Can I use DataStream functions for these operations? or

How can I operate my kafka data to convert it to DataTable and use sqlQuery?

Destination is another kafka topic.

    val stream = senv
      .addSource(new FlinkKafkaConsumer[String]("flink", new SimpleStringSchema(), properties))

I've tried to do this

val tableA = tableEnv.fromDataStream(stream, 'user, 'product, 'amount)

but I get the following error back

Exception in thread "main" org.apache.flink.table.api.ValidationException: Too many fields referenced from an atomic type.

test data

1,"beer",3
1,"beer",1
2,"beer",3
3,"diaper",4
4,"diaper",1
5,"diaper",5
6,"rubber",2

Query example

    SELECT
     user, product, amount,
     COUNT(user) OVER(PARTITION BY product) AS count_product
   FROM table;

expected performance

1,"beer",3,3
1,"beer",1,3
2,"beer",3,3
3,"diaper",4,3
4,"diaper",1,3
5,"diaper",5,3
6,"rubber",2,1
1
please post one data sample from Kafka.damjad
Also post the SQL query you want to achieve.damjad
Your stream is of String type and you are trying to access fields from it. This explains your exception. Too many fields referenced from an atomic typedamjad
hi, the query is: SELECT user, product, amount, COUNT(user) OVER(PARTITION BY product) AS count_product FROM table;Danieledu
How do I apply the scheme so I can convert it to a table?Danieledu

1 Answers

1
votes

You need to parse the string into fields and then rename them afterwards.

val env = StreamExecutionEnvironment.getExecutionEnvironment
val tEnv = StreamTableEnvironment.create(env)

val stream = env.fromElements("1,beer,3",
 "1,beer,1","2,beer,3","3,diaper,4","4,diaper,1","5,diaper,5","6,rubber,2");

val parsed = stream.map(x=> {
 val arr = x.split(",")
 (arr(0).toInt, arr(1), arr(2).toInt)
})

val tableA = tEnv.fromDataStream(parsed, $"_1" as "user", $"_2" as "product", $"_3" as "amount")

// example query
val result = tEnv.sqlQuery(s"SELECT user, product, amount from $tableA")

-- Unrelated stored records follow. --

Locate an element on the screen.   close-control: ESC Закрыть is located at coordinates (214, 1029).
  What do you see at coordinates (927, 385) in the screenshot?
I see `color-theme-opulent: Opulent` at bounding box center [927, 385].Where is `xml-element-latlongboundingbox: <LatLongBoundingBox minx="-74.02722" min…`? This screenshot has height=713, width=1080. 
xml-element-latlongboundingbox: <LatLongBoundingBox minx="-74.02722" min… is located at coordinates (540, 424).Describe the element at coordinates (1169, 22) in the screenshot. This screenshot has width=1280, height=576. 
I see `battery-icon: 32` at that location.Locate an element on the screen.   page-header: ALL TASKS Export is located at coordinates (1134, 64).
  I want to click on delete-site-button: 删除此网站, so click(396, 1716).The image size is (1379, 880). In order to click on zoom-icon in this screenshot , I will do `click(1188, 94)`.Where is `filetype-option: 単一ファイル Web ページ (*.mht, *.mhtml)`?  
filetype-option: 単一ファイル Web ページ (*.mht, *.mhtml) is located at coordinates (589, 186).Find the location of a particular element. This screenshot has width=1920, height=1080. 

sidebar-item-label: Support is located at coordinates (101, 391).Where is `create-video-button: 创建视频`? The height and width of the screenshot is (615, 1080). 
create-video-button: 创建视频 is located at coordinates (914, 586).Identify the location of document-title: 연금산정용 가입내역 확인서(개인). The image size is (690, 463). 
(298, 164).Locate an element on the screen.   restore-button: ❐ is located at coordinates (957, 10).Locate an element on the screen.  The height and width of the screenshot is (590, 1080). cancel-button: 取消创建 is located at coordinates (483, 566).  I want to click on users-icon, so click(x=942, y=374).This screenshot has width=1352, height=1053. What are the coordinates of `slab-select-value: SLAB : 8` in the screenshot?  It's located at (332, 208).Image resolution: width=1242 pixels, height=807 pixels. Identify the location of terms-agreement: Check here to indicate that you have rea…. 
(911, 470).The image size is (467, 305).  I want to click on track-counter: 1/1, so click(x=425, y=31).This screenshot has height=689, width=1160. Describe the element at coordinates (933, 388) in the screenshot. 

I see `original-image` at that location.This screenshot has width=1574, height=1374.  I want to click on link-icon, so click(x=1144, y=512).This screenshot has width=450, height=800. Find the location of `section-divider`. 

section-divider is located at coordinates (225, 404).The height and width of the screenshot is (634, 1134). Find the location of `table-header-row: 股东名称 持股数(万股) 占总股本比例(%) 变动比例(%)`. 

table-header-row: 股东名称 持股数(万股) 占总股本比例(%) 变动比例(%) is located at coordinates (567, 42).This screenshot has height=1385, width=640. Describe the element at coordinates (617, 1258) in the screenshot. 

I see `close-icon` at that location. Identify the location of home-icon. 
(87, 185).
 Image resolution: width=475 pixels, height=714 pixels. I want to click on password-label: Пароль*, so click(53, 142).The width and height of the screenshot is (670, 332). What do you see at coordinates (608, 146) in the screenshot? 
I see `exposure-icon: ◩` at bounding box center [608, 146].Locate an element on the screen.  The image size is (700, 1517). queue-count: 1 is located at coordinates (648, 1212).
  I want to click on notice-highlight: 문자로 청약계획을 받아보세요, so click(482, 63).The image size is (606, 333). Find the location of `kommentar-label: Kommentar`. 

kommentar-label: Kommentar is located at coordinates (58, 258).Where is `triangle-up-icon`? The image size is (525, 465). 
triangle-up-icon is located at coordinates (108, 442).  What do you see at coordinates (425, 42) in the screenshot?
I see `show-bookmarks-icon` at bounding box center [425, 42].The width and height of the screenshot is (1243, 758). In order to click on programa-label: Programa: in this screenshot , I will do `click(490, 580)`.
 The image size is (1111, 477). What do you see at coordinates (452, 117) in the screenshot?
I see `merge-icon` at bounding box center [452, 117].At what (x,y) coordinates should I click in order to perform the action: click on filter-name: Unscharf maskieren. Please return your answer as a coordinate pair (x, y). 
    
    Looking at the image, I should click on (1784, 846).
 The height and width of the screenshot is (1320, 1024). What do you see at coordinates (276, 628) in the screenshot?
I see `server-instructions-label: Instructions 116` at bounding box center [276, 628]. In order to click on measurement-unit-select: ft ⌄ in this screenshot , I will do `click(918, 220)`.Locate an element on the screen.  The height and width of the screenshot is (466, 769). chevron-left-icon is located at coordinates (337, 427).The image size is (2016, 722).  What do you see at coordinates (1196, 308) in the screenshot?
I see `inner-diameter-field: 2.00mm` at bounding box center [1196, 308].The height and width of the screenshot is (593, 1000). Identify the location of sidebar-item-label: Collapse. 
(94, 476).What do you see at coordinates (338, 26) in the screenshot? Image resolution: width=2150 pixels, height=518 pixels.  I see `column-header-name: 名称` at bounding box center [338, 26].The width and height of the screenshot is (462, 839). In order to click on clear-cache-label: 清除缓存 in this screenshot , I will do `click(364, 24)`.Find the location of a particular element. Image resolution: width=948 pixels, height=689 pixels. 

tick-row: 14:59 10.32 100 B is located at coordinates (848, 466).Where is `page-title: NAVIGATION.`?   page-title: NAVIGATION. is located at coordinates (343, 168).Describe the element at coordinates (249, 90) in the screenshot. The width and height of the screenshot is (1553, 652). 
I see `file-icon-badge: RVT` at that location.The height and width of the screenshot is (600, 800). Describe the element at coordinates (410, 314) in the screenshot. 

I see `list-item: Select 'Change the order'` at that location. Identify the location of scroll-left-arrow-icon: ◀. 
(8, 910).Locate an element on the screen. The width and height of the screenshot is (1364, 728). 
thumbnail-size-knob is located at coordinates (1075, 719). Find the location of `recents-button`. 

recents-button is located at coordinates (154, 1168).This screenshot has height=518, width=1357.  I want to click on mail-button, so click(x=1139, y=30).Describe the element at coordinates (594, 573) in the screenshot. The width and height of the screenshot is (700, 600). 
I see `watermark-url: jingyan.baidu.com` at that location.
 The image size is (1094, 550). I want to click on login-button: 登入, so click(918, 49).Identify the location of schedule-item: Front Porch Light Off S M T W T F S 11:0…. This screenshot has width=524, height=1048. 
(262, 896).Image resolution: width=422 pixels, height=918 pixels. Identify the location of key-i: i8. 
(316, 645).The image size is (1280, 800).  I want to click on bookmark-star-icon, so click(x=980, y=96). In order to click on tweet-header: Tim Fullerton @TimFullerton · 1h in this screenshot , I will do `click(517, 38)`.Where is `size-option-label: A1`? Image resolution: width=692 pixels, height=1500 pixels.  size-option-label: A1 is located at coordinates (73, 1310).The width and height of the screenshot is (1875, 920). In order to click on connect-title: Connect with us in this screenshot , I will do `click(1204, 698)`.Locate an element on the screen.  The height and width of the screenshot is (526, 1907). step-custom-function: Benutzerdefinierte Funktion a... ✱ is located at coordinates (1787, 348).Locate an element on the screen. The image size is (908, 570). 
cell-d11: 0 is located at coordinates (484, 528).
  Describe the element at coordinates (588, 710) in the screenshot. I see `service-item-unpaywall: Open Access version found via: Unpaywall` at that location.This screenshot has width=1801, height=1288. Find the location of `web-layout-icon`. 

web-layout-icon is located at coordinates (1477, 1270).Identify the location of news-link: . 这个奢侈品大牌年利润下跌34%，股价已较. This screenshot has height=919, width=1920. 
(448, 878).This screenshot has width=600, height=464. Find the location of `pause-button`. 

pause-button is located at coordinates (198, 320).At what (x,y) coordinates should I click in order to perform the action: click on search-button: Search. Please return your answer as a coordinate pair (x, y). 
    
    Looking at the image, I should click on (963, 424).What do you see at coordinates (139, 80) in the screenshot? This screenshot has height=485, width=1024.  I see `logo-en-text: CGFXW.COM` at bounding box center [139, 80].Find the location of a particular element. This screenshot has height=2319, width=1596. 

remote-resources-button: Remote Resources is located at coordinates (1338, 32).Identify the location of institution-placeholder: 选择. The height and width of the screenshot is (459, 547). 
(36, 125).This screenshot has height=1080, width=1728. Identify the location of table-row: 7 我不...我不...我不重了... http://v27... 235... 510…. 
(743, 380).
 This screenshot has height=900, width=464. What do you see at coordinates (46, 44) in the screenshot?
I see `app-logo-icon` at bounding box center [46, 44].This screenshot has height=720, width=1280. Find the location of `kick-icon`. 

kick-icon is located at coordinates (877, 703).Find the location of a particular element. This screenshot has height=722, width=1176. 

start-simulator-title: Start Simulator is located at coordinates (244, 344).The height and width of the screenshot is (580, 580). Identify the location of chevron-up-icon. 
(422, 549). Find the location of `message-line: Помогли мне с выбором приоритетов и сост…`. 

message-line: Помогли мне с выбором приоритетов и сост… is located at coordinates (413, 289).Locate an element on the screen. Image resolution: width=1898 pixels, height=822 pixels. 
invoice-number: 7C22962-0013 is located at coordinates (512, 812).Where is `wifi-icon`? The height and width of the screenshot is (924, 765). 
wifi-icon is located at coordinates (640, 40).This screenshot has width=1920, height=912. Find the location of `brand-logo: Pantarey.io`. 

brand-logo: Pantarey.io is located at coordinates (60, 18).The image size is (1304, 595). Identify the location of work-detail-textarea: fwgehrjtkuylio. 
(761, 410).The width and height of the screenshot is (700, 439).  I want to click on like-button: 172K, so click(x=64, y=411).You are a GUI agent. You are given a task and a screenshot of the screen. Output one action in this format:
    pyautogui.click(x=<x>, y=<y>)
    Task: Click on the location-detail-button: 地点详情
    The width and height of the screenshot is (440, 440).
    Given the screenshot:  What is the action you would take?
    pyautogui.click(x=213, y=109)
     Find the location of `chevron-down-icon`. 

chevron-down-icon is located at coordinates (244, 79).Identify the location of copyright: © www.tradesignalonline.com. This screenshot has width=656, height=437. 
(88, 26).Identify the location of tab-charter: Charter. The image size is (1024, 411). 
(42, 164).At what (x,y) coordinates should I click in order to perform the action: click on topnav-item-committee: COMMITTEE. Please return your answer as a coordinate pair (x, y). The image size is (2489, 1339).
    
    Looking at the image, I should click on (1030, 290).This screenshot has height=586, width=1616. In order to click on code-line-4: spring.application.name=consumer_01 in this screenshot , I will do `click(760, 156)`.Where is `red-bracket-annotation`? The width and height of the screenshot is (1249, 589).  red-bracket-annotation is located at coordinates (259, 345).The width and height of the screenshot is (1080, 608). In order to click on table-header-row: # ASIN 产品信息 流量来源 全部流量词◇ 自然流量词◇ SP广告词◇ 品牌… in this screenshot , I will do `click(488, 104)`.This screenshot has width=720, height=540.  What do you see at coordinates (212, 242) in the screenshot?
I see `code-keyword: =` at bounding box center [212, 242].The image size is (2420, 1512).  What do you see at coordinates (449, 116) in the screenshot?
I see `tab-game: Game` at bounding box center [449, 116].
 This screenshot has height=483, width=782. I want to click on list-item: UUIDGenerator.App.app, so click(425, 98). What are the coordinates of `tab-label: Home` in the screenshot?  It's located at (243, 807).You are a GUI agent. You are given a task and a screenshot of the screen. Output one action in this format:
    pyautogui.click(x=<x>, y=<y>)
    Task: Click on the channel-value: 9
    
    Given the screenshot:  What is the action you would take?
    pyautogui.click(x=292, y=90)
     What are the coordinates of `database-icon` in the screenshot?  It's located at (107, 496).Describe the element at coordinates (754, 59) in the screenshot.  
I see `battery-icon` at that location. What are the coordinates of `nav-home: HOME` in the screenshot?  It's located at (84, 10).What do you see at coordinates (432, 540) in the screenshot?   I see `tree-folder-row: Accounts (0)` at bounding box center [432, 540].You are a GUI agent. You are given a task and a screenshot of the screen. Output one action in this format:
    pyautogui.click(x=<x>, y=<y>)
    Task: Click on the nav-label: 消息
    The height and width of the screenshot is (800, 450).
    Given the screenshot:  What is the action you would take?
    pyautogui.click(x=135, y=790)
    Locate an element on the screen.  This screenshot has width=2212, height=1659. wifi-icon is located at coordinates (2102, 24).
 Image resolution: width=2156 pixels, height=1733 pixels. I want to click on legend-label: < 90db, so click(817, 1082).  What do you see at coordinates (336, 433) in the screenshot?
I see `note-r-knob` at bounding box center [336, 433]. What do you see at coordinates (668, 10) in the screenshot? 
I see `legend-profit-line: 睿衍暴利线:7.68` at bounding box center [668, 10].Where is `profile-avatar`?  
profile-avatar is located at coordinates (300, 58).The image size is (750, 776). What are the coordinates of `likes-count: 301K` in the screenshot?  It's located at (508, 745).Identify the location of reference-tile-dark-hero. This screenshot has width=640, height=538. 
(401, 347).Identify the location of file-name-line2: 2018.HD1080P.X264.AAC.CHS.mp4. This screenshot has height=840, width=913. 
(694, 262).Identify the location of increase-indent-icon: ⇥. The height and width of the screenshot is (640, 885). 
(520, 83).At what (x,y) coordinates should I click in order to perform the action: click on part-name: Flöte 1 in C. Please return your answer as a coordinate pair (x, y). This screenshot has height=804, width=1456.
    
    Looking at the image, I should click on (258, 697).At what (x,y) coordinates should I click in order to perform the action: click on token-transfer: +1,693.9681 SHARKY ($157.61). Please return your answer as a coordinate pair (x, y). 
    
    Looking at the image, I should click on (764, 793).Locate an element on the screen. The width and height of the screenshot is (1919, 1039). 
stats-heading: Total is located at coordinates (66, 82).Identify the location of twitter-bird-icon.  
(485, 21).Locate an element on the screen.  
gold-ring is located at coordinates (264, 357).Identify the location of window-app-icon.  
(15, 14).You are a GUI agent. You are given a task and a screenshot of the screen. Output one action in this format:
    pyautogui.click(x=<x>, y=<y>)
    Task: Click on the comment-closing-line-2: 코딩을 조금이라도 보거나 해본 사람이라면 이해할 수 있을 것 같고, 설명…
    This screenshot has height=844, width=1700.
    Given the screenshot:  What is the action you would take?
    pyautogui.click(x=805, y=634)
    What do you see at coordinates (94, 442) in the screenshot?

val rs = result.toAppendStream[(Int, String, Int)]

rs.print()

I'm not sure how can we implement the desired window function in Flink SQL. Alternatively, it can be implemented in simple Flink as follows:

parsed.keyBy(x => x._2) // key by product id.
      .window(TumblingEventTimeWindows.of(Time.milliseconds(2)))
      .process(new ProcessWindowFunction[
        (Int, String, Int), (Int, String, Int, Int), String, TimeWindow
      ]() {
        override def process(key: String, context: Context,
                             elements: Iterable[(Int, String, Int)],
                             out: Collector[(Int, String, Int, Int)]): Unit = {
          val lst = elements.toList
          lst.foreach(x => out.collect((x._1, x._2, x._3, lst.size)))
        }
      })
      .print()